A committee set up to care for daily wage earners must not let them down, especially post-pandemic
The good news is that the Government initiates moves for a minimum wage floor in the country and a national minimum wage. The bad news is that the body entrusted with the job has been given a three-year tenure but not told by when it will have to submit the recommendations. For sure, nothing will be announced in 2021. The tenure of the six-member committee lasts till 2024. This is the second such committee. The first one submitted its report in 2019, but the Labour Ministry set it aside. The report had recommended a national minimum wage of Rs 375 per day and a monthly salary of Rs 9,750. The Seventh Pay Commission recommended daily wages between Rs 596 and Rs 723 to unskilled and skilled workers, respectively. Today, the national minimum wage stands at Rs 178 per day. It can be considered the national floor-level wage. The national floor refers to the minimum level of wage that is applicable to all categories of workers across the country. Indian wages are set considering nearly 2,000 types of jobs for unskilled workers and nearly 400 categories of employment with a minimum wage for each kind of job. India is a labour-intensive country and so wages are relatively lower. However, they are so low they are not market-clearing wages, but the most minimum acceptable wages without falling below subsistence level.

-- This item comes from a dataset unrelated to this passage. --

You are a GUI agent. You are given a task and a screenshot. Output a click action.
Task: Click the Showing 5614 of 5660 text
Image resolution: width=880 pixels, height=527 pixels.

The COVID-19 pandemic has made the already complex work of the committee more complicated. Given the avoidable movement of daily-wage migrants during the two phases, the primary task of the committee would be to arrive at a national floor wage that gives a respectable pay packet to the workers, that reduces the difference in wages between urban and rural areas and is read along with a labour policy that promises an assured employment for a certain period every year. It is not yet clear what the Government’s policy will be in this regard. Is it to provide a sane wage? Is it to remove growing inequality between the organised and unorganised sectors? Either way, a higher wage may mean a reduction in jobs — that is the lurking danger. The committee has to deal with another issue: Will there be separate floor wage rates for different geographical regions in India? In which case, will the Centre take the States into confidence before determining the rates while ensuring the wage gaps are not big? For instance, Tripura is a low-wage State while Kerala is a labour-scarce State. How can a floor wage reconcile the two? Article 43 says the State shall secure work for all workers while the Directive Principles say the ideal is a higher than minimum wage. So, what defines a minimum wage in today’s India? Is it a wage that gives a worker two square meals a day? Or is it a living wage that helps the worker and a family survive? Or should it be a liveable wage that confers minimum dignity of life and living?